Here is a listing. Write it all out again exactly, but not its pictures.
.....
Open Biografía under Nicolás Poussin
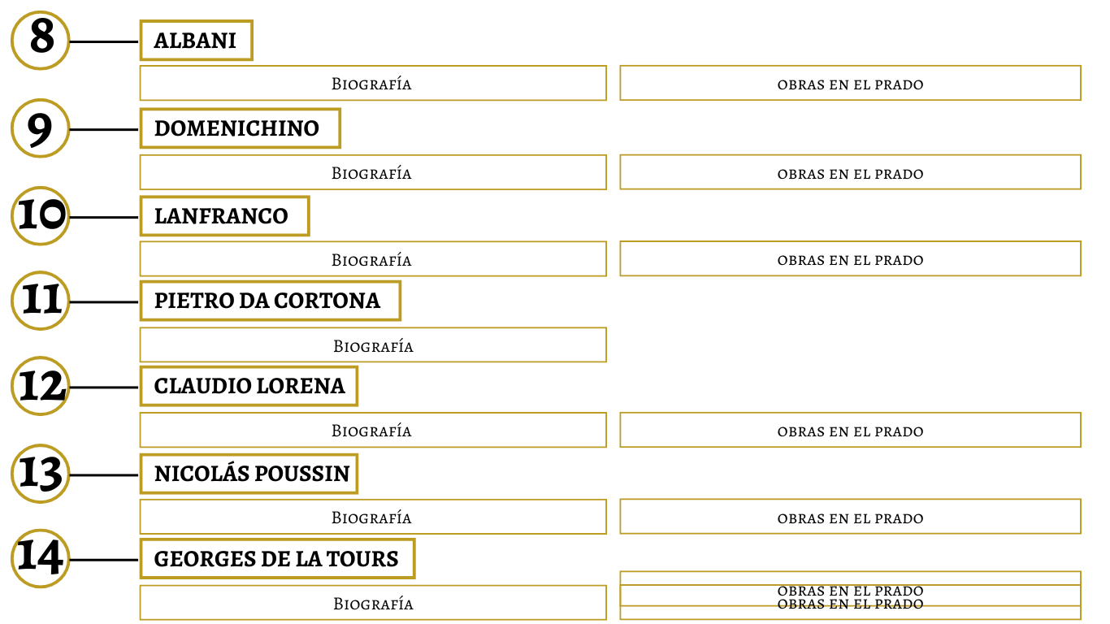The width and height of the screenshot is (1110, 624). point(373,517)
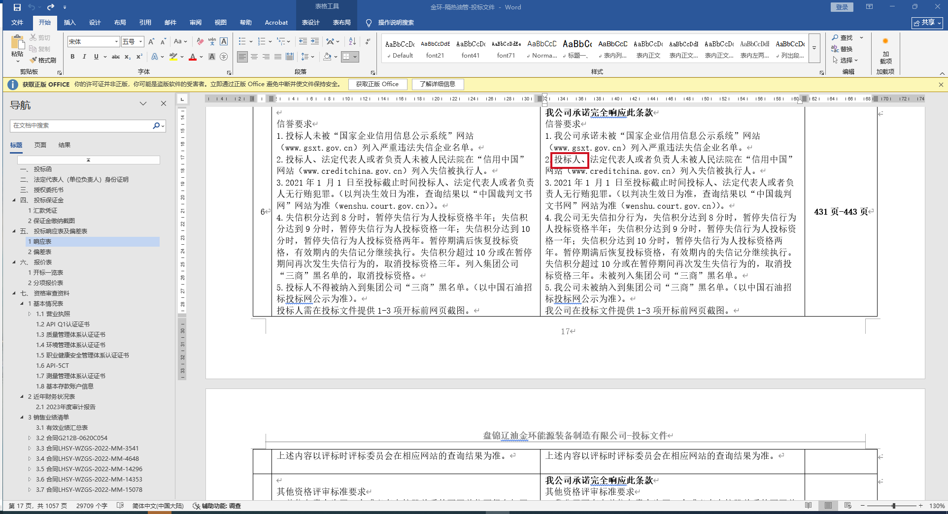Toggle italic formatting
Image resolution: width=948 pixels, height=514 pixels.
(84, 57)
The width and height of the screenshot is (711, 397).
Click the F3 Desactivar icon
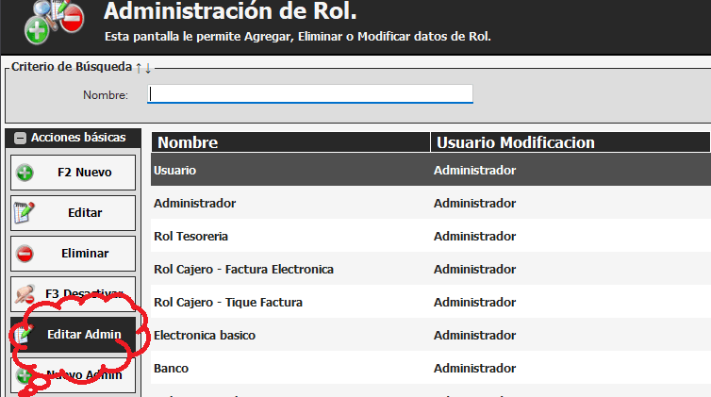(x=25, y=294)
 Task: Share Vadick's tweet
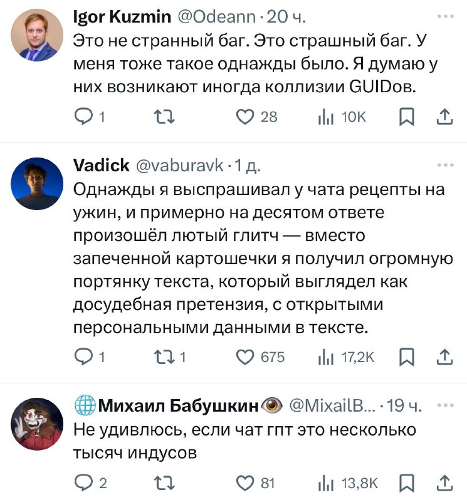444,356
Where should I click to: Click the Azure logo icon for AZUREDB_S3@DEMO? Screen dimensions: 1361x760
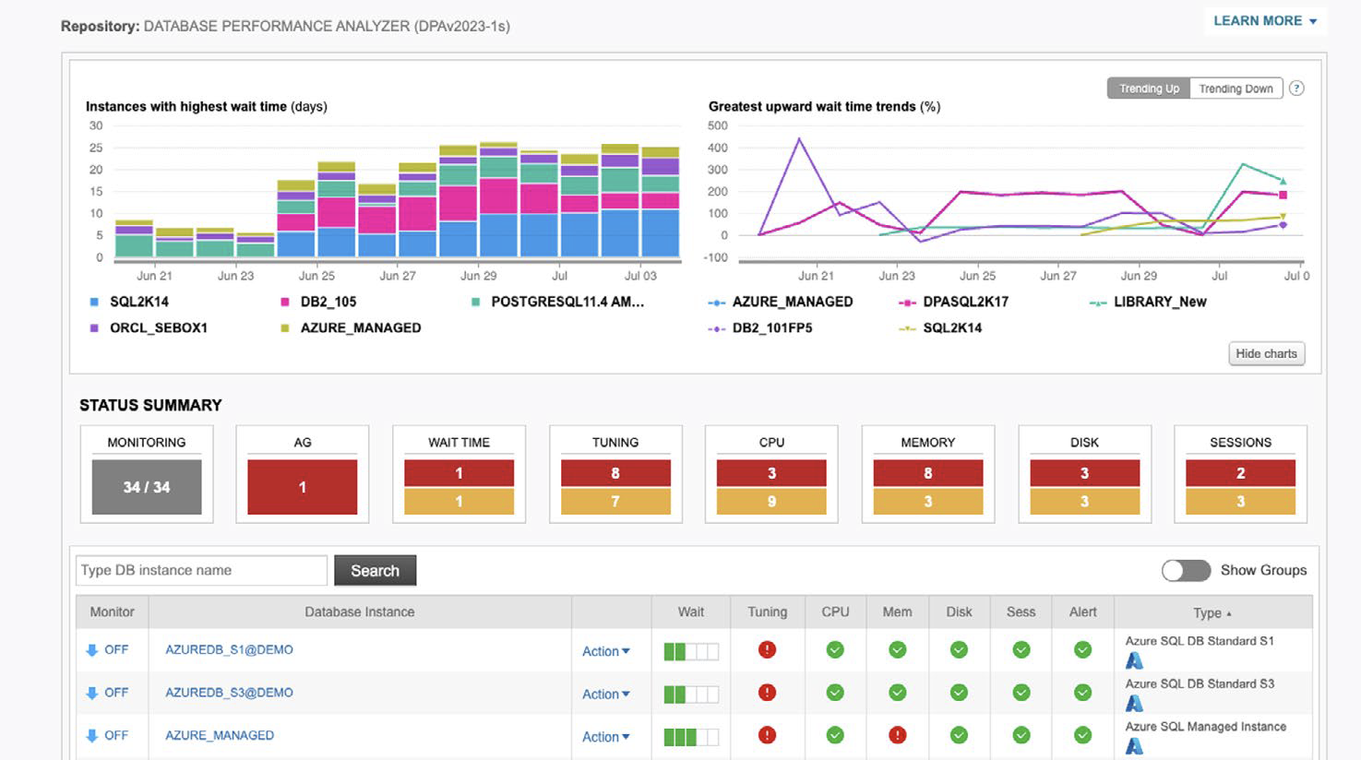[1135, 704]
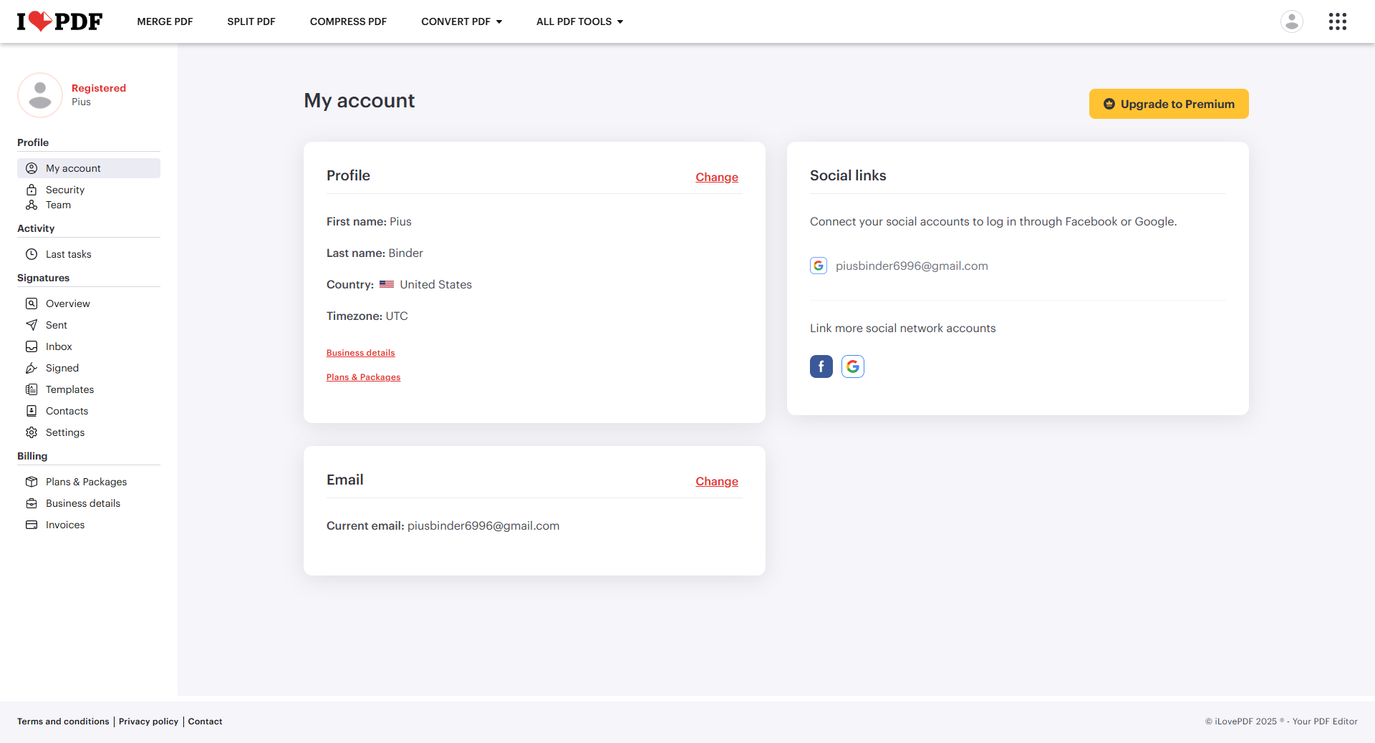Click Change in the Email card

click(716, 481)
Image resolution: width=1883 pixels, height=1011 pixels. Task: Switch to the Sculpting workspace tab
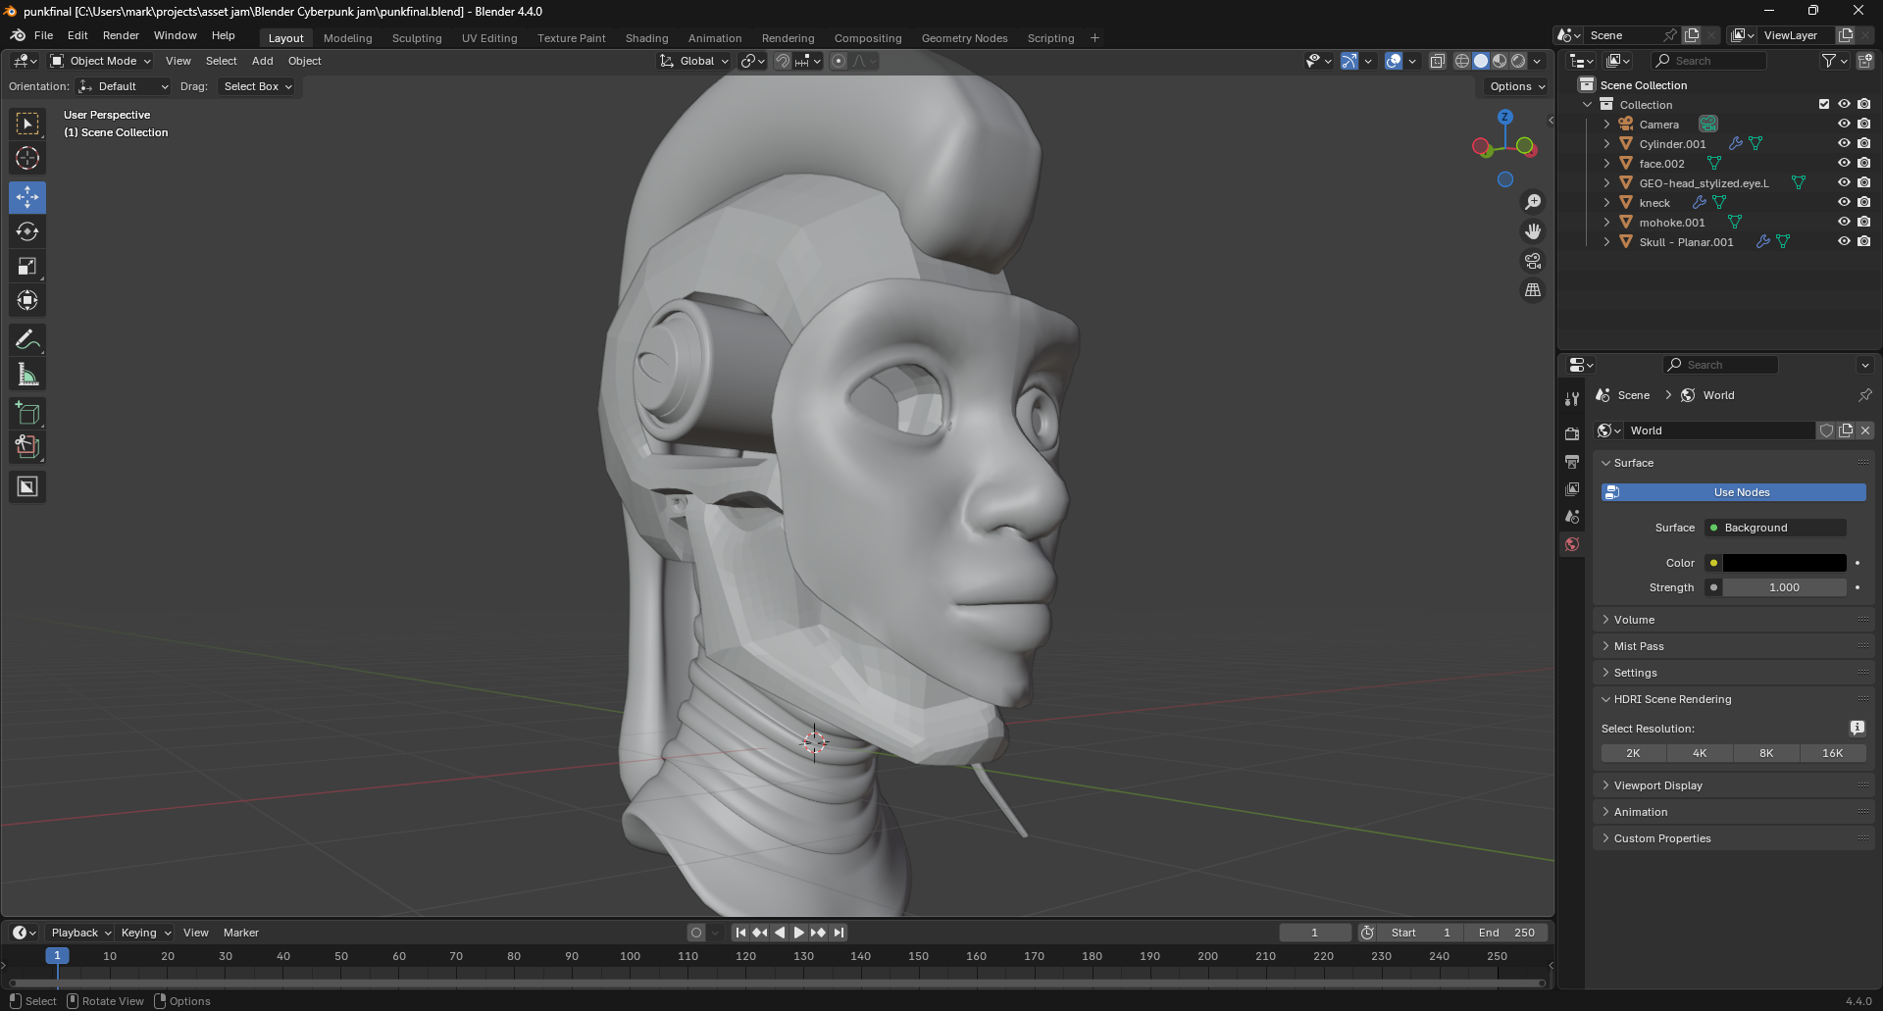point(417,38)
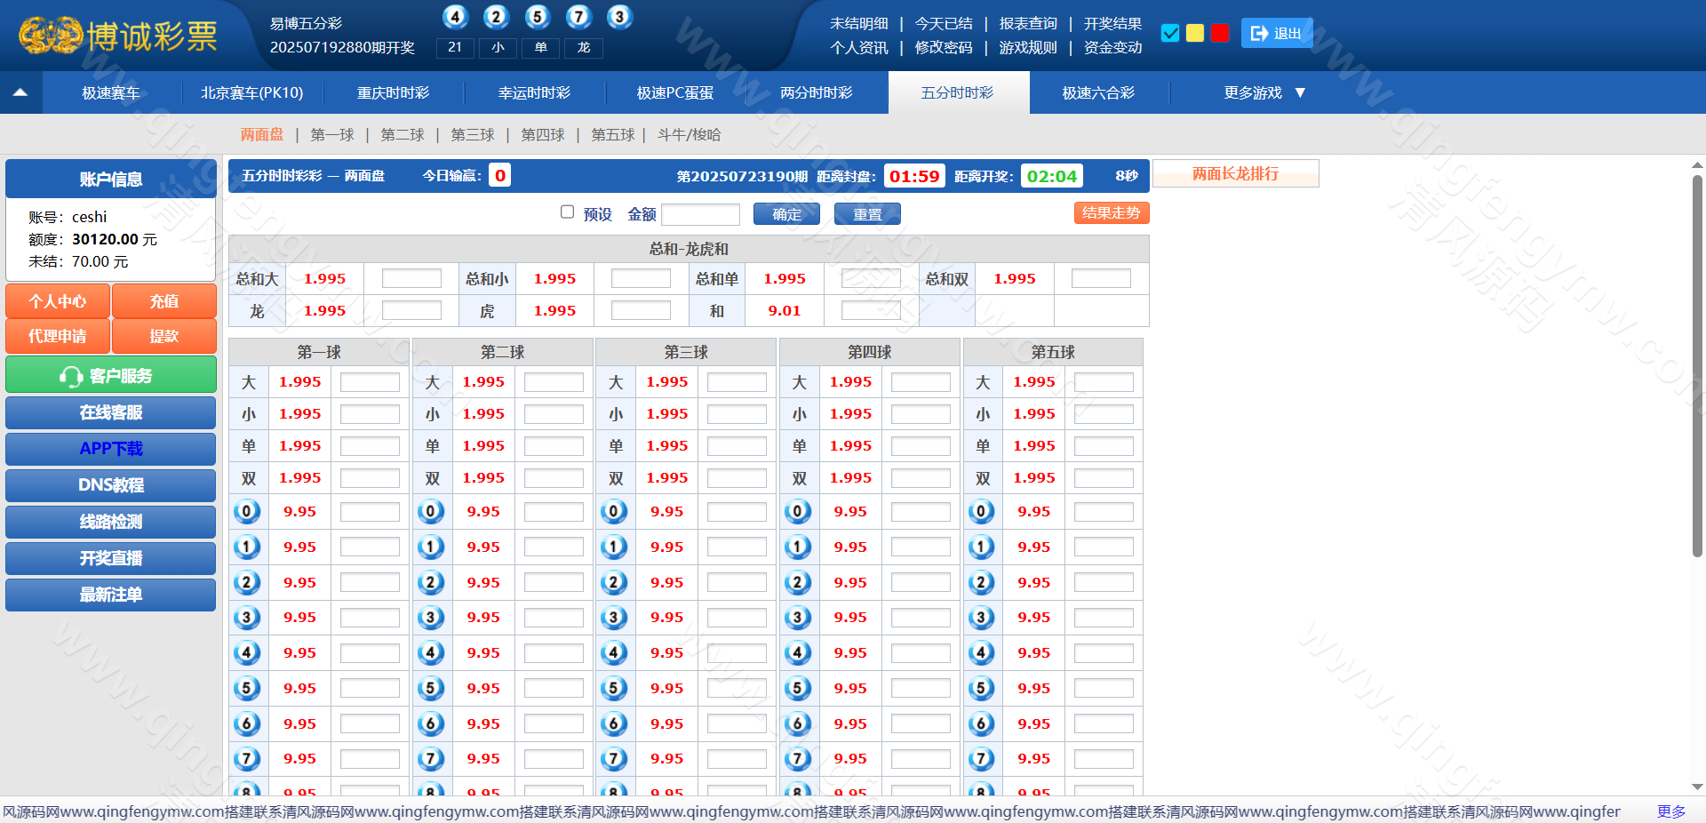
Task: Choose ball number 5 in 第五球 column
Action: [981, 688]
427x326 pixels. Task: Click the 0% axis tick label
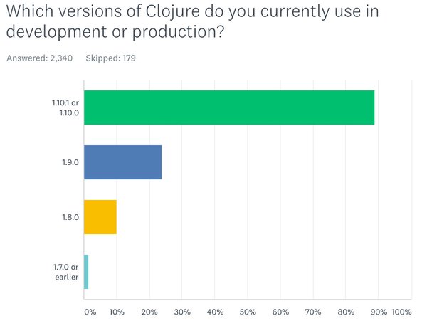tap(90, 312)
.....
= Output for this exercise =
Open Biografía under Nicolás Poussin
The width and height of the screenshot is (1110, 624). point(373,517)
Toggle italic formatting
Image resolution: width=948 pixels, height=514 pixels.
(84, 57)
The width and height of the screenshot is (711, 397).
Click the F3 Desactivar icon
(x=25, y=294)
 Task: Share Vadick's tweet
444,356
Where should I click to: Click the Azure logo icon for AZUREDB_S3@DEMO? Screen dimensions: 1361x760
[1135, 704]
Click Change in the Email card

click(716, 481)
Image resolution: width=1883 pixels, height=1011 pixels. Task: Switch to the Sculpting workspace tab
point(417,38)
Task: Choose ball number 5 in 第五球 column
Action: [981, 688]
427x326 pixels. Task: Click the 0% axis tick label
tap(90, 312)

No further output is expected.